Osmanlı’nın Klâsik Batı Müziği ile ilk karşılaşması 1553‘de Fransa Kralı I. François’in Kanunî’nin yardımına teşekkür ederken, İstanbul’a bir de orkestra göndermesiyle başlar tarihçilere göre. Kânunî ise orkestranın enstrümanlarını yaktırarak ancak müzisyenleri kıymetli hediyeler vererek Fransa’ya geri gönderir. Osmanlı Padişahları sarayda halkı eğlendirmek için Avrupa’dan topluluklar dâvet ederler. İngiltere kraliçesi, Sultan III. Murad’ın eşine org hediye eder. İlk opera ise Sultan III. Selim zamanında Topkapı Sarayında sahneye konulur. 19. asrın başlarında Fransız sefiri Ferriol bir Mevlevî ayinini çok sesli seslendirmiştir. 19. yy’da Leyla Saz Hanımefendinin piyano çaldığını görürüz.
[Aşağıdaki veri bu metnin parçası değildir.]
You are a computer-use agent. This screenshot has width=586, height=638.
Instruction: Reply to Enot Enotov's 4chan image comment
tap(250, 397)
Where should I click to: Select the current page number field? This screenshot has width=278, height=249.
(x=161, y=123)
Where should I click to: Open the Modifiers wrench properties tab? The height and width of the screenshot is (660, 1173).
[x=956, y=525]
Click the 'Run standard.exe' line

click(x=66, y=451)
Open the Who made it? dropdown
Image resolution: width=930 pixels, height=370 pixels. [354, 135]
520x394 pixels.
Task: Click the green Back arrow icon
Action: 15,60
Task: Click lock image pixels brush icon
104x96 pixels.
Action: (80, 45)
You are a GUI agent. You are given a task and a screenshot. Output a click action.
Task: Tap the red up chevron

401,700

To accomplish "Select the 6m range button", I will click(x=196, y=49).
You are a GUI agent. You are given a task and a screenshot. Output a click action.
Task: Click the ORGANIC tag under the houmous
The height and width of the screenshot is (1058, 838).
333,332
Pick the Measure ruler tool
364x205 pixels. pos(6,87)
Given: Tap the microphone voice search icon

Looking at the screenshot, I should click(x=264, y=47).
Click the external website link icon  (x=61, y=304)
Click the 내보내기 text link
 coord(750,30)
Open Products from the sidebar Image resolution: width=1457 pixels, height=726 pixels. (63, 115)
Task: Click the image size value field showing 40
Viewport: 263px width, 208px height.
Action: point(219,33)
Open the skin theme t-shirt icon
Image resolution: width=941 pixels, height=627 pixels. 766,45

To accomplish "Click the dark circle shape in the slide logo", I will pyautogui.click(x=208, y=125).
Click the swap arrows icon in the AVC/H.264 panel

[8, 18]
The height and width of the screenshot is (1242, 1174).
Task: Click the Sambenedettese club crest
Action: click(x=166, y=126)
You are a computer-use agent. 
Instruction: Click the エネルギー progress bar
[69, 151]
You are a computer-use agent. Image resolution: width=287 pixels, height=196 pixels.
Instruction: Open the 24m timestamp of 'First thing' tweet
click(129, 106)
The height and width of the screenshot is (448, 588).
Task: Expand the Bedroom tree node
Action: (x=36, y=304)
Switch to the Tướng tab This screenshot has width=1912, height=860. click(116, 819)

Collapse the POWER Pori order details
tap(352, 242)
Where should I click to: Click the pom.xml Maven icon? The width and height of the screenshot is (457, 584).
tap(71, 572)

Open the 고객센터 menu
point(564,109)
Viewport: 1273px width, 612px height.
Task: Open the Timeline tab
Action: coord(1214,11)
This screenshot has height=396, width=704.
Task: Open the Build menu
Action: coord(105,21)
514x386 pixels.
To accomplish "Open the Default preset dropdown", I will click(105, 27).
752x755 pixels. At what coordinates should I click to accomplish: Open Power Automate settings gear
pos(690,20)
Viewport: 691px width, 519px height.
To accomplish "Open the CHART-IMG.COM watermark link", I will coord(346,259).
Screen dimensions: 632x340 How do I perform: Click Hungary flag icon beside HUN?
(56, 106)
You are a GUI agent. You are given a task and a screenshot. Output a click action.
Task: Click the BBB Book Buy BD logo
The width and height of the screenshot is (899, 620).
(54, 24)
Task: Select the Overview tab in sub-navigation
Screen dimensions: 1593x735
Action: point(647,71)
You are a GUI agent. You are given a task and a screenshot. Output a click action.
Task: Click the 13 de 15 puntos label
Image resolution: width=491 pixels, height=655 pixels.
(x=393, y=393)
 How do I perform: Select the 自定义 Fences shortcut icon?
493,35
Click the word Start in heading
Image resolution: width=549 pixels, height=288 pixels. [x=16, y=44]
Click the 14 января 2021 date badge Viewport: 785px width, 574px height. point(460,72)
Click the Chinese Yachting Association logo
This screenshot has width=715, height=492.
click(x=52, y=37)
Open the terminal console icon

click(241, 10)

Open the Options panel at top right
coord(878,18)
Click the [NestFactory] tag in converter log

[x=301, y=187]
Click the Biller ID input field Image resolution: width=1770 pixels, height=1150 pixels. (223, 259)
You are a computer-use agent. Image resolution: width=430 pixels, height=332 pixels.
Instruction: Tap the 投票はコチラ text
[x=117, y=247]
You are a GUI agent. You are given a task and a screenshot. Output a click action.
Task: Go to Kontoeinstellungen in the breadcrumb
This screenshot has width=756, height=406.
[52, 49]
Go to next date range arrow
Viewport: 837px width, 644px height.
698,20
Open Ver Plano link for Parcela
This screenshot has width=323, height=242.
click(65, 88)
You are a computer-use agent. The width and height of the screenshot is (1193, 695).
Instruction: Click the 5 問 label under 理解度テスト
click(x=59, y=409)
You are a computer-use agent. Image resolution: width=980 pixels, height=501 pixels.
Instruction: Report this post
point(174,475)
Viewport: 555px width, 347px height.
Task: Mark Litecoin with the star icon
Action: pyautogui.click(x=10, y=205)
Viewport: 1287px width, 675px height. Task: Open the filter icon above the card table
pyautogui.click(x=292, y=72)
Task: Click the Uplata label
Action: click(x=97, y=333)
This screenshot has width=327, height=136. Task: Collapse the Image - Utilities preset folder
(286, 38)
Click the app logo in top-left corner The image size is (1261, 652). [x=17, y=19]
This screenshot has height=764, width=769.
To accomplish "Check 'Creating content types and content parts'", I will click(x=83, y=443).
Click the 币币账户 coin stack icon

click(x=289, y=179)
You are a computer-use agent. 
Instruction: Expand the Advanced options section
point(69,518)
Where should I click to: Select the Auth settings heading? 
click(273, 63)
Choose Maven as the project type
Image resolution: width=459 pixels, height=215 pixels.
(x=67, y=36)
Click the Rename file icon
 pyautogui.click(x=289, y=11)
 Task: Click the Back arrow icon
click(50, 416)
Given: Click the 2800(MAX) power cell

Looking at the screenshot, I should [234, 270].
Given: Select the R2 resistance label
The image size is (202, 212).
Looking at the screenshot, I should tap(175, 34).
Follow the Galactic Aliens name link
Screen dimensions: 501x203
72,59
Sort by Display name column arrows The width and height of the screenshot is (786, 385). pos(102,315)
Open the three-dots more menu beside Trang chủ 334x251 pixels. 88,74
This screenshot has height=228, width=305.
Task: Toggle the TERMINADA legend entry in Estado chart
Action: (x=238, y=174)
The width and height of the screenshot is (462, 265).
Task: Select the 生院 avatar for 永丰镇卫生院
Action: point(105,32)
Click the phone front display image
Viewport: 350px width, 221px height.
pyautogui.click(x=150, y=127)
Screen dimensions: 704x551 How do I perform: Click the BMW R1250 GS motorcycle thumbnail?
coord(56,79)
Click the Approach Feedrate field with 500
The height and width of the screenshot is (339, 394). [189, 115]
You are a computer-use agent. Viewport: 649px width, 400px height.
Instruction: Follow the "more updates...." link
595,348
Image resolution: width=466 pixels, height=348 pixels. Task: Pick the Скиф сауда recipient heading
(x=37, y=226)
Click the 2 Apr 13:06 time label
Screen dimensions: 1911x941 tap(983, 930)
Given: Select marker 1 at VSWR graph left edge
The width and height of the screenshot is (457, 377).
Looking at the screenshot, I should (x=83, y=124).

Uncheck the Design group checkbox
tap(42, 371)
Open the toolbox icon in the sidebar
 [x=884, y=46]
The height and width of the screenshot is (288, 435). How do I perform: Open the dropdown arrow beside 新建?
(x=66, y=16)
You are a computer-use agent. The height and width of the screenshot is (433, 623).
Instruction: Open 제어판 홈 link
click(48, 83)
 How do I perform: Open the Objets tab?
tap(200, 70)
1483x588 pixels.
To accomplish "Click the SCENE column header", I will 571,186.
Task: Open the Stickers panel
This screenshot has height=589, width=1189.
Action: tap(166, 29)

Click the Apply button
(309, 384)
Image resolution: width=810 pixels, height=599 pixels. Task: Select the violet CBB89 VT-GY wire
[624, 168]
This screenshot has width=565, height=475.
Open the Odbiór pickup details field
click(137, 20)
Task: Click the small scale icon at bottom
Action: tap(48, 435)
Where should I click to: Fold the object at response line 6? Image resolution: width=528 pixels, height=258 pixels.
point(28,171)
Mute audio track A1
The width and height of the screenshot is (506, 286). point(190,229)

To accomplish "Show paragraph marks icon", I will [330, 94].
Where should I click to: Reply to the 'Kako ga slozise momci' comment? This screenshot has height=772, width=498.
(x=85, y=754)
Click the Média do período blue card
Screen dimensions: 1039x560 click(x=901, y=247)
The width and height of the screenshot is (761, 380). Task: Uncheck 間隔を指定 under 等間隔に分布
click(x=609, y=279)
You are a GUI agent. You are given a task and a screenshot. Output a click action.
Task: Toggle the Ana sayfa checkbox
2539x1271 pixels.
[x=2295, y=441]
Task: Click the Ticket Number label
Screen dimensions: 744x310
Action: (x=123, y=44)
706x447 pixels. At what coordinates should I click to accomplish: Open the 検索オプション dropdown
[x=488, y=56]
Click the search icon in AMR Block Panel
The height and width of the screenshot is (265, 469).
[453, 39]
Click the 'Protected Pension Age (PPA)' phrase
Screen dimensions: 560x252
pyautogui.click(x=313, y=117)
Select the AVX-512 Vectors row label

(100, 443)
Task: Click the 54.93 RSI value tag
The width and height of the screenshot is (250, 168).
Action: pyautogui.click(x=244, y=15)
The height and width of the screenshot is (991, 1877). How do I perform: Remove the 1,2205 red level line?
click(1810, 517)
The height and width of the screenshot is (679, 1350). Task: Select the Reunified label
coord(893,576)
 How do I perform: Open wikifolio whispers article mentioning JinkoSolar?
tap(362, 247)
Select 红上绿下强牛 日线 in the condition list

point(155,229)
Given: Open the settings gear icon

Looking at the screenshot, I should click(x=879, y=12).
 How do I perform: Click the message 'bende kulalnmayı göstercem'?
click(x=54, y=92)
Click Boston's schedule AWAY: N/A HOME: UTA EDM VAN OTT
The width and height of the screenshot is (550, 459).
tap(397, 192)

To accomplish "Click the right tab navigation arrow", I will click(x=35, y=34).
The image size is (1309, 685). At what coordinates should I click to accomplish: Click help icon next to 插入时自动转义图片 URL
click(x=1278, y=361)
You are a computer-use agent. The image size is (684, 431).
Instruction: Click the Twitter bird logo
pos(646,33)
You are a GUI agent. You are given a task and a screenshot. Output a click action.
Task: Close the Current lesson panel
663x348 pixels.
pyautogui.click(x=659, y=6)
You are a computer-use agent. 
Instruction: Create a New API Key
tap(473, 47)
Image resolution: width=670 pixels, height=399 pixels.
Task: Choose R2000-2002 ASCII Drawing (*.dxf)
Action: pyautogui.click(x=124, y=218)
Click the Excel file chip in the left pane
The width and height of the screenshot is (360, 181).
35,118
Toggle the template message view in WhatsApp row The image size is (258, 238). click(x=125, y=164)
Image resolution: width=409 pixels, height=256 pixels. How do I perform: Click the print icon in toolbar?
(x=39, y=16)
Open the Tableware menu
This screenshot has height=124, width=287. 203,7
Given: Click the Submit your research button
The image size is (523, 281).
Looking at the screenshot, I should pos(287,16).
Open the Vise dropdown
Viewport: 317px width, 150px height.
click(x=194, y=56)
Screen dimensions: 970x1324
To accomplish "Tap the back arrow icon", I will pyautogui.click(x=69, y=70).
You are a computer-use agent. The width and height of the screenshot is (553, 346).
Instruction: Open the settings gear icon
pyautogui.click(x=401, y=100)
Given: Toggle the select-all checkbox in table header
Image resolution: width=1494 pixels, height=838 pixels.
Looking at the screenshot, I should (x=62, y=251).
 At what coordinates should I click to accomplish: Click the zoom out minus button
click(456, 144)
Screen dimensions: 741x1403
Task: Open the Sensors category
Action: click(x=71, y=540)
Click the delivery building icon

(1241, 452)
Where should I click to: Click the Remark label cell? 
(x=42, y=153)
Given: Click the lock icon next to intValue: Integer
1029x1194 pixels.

O devirde hanımlardan müteşekkil bir orkestra ve koro da mevcuttur. Saray haricinde Pera’daki Naum tiyatrosunda opera ve operetler sahneye konur. Hatta Sultan Abdülmecid bu tiyatronun borçlarını dahi ödemiştir. Sanatçılar çoğunlukla Ermeni, Musevi ve Rum’du. Türkçe ilk opera 1840’da oynandı. 1869’da Fuzuli’nin Leyla ile Mecnun’u üzerine Mustafa Fazıl Efendi’nin bestelediği ilk Türk Operası sahnelendi. Hatta bazı meşhur opera ve operetler henüz Batıda oynanmadan önce İstanbul’da oynanırdı. Osmanlı’nın Klâsik Batı Müziği ile ilk temasları bu şekilde olmuştur.
17.03.2011

Yorumlar kapatıldı.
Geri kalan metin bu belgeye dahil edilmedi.